The RTEL1 gene is linked to two disorders called Hoyeraal-Hreidarsson syndrome and dyskeratosis congenita. These inherited conditions affect the proper maintenance of chromosome ends (telomeres) and DNA repair, causing various symptoms.
Hoyeraal-Hreidarsson syndrome (HHS) is linked to restricted growth before and after birth, a small or missing cerebellum (part of the brain for movement coordination), severe developmental delay, a small head (microcephaly), and weakened immune system due to bone marrow failure. Sadly, most individuals with HHS pass away in childhood because of these symptoms.
Dyskeratosis congenita (DKC) is generally less severe than HHS and shows three main symptoms: unusual skin coloring in the upper body, white patches on the tongue and inside the mouth (leukoplakia), and abnormal nails on fingers and toes. Other DKC symptoms include short stature, dental issues, thick scarring in the lungs and liver (fibrosis), narrowing of the esophagus, narrow urethra (mostly in males), weak or brittle bones (osteoporosis), ongoing bone marrow failure, and cancer (usually leukemia). Progressive bone marrow failure and cancer are the most common causes of death. Most people with DKC have typical intelligence and development, but some may experience varying degrees of intellectual disability or developmental delay. The symptoms can vary, and not everyone with DKC will show the same signs.

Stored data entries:
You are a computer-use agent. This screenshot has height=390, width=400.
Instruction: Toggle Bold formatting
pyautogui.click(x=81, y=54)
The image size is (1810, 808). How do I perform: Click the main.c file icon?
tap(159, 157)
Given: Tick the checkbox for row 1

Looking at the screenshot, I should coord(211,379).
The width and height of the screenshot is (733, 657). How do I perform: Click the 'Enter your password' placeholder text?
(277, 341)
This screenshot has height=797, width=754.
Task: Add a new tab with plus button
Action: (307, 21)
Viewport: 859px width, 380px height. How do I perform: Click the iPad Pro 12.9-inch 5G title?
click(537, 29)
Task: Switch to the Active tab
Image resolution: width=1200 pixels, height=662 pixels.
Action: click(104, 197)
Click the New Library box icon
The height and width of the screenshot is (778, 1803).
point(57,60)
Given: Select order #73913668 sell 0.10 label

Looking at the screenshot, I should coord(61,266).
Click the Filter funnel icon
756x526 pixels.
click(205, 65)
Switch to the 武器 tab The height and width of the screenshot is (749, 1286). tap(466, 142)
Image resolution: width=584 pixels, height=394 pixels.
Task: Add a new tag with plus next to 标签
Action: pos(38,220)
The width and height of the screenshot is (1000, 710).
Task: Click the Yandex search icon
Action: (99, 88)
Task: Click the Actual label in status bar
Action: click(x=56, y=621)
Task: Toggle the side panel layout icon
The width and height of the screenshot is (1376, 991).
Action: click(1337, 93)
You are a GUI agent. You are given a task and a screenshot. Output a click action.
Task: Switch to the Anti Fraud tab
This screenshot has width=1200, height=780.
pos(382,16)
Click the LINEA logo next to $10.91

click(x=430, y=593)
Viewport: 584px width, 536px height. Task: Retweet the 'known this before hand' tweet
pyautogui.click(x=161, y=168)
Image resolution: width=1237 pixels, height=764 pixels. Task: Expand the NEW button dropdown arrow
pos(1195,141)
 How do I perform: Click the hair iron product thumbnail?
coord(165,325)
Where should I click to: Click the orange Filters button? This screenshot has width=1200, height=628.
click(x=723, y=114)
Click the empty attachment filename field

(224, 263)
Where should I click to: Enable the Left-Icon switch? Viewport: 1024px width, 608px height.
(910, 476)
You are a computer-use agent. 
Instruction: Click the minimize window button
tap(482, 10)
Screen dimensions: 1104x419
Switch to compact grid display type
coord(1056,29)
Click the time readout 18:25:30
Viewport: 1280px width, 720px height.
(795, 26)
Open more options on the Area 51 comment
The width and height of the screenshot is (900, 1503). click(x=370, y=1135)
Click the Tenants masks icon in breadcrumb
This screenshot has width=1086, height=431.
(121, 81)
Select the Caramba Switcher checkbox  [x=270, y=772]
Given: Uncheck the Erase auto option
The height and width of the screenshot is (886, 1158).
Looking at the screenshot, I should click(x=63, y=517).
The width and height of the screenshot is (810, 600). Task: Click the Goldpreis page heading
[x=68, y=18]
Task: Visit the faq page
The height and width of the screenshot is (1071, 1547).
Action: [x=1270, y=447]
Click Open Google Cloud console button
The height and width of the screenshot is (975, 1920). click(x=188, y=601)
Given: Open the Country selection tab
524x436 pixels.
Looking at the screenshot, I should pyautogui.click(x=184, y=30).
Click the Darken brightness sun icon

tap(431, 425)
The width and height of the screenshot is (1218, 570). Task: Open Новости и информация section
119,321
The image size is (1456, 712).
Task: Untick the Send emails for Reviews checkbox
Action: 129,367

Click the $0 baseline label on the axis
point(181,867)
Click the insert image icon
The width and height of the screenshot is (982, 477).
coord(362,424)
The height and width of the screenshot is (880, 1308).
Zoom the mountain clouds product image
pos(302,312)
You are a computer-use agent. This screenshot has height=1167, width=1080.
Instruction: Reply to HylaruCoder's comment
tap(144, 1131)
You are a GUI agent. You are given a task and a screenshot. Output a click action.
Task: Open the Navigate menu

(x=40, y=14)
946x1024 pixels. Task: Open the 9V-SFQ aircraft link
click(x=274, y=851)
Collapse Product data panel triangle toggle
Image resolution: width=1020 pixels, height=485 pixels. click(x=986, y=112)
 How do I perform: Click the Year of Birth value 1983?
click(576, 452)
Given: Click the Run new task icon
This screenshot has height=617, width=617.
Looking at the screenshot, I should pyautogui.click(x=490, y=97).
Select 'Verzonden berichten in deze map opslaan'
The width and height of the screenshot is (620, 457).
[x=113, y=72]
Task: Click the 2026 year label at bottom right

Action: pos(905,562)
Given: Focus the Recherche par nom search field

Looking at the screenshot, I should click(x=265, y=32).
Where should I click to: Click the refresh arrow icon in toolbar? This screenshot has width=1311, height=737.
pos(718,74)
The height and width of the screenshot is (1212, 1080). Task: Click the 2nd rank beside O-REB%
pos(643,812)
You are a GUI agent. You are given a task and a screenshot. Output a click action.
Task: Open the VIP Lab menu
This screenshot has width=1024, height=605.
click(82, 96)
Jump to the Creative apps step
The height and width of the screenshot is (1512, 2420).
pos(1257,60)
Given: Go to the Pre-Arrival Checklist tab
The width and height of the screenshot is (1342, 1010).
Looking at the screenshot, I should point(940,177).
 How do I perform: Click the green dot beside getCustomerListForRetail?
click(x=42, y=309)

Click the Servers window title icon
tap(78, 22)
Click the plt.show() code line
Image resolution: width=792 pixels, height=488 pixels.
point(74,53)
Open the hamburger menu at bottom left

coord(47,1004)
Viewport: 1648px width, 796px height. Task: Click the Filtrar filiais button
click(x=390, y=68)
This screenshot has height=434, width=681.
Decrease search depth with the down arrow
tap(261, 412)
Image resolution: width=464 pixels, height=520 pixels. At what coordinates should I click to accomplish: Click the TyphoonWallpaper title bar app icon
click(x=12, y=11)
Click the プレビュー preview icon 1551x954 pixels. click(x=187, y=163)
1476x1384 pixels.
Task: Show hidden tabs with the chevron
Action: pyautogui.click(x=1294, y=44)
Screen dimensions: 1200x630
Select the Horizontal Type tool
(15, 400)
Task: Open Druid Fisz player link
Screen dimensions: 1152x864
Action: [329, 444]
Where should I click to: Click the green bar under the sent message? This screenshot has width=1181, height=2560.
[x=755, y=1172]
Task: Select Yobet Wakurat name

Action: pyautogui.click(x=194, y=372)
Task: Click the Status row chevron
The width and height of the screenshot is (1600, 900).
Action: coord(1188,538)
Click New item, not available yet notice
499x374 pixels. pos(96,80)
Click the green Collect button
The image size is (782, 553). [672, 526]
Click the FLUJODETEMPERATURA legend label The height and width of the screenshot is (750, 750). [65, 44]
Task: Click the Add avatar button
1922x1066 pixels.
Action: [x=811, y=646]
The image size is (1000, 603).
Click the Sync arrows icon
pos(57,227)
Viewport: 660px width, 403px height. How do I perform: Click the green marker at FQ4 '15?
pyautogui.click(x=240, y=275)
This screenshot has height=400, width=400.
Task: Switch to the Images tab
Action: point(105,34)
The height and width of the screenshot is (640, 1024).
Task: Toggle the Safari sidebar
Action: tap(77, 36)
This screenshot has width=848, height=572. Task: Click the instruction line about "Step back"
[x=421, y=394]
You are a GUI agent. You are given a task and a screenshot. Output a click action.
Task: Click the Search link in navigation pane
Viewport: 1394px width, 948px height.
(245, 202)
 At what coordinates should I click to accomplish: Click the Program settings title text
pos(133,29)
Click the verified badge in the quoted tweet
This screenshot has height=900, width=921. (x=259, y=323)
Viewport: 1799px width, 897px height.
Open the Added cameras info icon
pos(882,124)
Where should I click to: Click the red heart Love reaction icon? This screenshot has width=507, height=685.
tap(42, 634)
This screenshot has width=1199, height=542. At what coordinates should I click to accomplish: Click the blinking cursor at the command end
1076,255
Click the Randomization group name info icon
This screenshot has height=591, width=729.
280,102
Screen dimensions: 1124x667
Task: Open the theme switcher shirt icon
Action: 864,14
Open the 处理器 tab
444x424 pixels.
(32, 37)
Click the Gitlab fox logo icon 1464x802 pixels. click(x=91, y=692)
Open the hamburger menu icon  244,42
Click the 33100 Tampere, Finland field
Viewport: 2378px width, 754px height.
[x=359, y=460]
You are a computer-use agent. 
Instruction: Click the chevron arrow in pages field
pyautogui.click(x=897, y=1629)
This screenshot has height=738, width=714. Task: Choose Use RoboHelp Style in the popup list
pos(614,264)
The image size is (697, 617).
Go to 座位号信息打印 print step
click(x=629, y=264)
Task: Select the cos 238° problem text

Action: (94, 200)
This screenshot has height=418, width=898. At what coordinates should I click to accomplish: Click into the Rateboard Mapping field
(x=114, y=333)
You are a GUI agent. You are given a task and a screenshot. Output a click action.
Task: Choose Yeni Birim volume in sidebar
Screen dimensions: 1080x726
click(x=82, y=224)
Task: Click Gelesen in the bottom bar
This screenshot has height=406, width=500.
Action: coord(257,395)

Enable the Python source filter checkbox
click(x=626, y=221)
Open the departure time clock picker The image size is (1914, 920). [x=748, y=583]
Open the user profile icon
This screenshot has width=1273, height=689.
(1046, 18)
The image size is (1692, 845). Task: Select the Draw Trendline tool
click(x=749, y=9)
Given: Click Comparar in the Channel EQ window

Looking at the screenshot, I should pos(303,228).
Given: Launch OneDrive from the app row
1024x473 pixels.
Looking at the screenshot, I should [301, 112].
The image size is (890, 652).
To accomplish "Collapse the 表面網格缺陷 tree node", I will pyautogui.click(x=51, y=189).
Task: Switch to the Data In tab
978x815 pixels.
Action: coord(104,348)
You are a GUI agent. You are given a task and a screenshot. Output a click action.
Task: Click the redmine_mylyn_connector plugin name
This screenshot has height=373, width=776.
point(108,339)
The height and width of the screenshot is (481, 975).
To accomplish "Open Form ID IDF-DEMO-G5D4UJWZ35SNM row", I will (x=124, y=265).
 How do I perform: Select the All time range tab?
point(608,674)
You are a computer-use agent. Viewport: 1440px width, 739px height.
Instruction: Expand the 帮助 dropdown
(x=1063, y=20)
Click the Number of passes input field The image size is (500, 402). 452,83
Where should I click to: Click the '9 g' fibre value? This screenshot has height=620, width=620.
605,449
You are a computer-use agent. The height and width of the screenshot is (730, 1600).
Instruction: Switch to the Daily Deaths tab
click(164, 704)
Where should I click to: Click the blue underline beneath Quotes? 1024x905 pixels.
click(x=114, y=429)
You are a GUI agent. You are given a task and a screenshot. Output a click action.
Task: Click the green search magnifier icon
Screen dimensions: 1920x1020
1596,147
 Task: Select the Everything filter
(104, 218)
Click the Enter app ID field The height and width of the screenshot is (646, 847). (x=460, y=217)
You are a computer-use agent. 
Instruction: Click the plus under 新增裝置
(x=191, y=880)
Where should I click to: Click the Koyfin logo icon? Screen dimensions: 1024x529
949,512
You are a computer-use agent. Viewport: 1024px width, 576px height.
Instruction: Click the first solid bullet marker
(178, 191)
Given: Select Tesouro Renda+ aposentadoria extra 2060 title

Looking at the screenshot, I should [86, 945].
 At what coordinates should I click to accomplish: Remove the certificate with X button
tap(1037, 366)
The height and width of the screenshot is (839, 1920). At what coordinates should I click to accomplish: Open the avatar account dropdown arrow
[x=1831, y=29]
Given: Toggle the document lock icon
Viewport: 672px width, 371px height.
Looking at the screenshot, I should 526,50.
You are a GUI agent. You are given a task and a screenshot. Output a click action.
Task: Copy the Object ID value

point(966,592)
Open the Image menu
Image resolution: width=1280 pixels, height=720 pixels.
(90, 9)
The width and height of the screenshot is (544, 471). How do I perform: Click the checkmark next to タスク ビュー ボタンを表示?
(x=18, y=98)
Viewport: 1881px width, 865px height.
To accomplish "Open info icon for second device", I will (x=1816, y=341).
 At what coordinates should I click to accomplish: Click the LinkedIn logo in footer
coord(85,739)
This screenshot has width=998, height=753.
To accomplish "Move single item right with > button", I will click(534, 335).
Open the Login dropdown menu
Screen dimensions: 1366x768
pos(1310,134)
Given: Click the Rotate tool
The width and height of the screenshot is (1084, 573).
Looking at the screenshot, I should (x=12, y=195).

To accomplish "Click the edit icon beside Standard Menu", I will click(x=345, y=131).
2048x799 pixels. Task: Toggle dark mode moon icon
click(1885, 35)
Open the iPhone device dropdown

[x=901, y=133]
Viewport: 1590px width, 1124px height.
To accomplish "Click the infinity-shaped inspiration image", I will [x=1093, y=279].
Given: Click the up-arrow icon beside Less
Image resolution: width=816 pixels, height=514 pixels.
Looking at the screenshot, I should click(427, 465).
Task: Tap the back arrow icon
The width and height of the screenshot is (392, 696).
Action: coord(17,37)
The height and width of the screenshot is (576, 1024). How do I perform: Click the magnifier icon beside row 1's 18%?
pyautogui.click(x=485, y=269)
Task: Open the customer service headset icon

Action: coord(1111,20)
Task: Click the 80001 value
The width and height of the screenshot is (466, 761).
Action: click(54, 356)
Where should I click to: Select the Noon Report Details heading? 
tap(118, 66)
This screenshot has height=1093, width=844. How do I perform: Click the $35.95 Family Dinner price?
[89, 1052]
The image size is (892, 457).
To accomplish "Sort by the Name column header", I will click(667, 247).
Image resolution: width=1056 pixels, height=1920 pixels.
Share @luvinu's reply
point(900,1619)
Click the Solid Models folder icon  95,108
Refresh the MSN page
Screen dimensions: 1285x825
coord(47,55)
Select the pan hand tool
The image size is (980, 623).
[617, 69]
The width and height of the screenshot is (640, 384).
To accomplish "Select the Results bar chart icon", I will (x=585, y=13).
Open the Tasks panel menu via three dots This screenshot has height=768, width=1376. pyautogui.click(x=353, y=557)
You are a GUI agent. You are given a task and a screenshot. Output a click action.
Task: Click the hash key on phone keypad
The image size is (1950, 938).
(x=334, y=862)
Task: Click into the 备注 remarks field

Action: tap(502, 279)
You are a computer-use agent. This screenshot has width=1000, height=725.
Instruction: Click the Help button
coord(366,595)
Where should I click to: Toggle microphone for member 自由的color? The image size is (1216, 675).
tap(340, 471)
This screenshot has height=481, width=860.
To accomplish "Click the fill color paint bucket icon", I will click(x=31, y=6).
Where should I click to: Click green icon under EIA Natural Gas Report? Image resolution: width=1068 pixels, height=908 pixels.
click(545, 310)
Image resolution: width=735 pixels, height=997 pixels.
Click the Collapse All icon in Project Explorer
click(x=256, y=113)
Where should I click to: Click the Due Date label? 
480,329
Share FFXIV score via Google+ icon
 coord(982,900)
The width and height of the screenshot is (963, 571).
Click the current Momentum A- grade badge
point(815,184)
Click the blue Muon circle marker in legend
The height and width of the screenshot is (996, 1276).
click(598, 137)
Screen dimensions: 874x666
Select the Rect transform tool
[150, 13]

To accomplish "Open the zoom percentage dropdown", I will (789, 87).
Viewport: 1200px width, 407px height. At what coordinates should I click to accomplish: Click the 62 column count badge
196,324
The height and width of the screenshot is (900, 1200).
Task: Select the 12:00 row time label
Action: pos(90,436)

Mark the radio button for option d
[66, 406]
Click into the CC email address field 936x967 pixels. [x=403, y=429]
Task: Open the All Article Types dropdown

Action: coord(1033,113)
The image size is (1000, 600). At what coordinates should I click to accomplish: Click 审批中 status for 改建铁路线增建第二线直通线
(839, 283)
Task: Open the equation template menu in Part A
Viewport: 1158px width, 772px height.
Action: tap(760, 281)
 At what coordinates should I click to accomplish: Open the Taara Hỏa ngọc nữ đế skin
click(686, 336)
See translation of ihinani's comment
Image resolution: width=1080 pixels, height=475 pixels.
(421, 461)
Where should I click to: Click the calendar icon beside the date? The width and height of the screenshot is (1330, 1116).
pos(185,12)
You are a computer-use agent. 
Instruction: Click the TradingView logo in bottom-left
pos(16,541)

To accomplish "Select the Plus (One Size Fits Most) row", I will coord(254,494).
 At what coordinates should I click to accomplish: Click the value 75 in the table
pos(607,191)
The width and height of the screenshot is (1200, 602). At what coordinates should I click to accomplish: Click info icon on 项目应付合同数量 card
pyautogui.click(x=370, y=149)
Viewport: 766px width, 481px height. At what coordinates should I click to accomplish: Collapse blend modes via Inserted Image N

* _EXERCISE TASKS_
a) Summarize the text on the RTEL1 gene in two sentences.
b) According to the text on the RTEL1 gene, what are the most common causes of death in dyskeratosis congenita?
c) Extend the text on the RTEL1 gene, picking up after its final sentence.
The records are separate material and have no connection to the text on the RTEL1 gene.

* _RESPONSES PER TASK_
a) The RTEL1 gene is linked to Hoyeraal-Hreidarsson syndrome and dyskeratosis congenita, inherited conditions that affect telomere maintenance and DNA repair. HHS involves restricted growth, brain abnormalities, severe developmental delay and bone marrow failure, and it is usually fatal in childhood, while the generally milder DKC is marked by unusual skin coloring, leukoplakia and abnormal nails, with progressive bone marrow failure and cancer as its most common causes of death.

b) Progressive bone marrow failure and cancer.

c)
There’s no cure for RTEL1-related disorders. Regular screening for bone marrow failure and leukemia is advised, with hematopoietic stem cell transplantation as a treatment option if necessary. Regular pulmonary function tests and follow-ups with a team of specialists are recommended to monitor for other symptom developments.
This group of conditions is caused by pathogenic (disease-causing) variants in the RTEL1 gene and exhibits autosomal recessive inheritance. This means that both parents must be carriers to have a 25% chance to have a child with the condition. The risk of being a carrier is based on a person’s ancestry or ethnic background. For example, individuals of Ashkenazi Jewish descent have a 1 in 222 chance to be a carrier.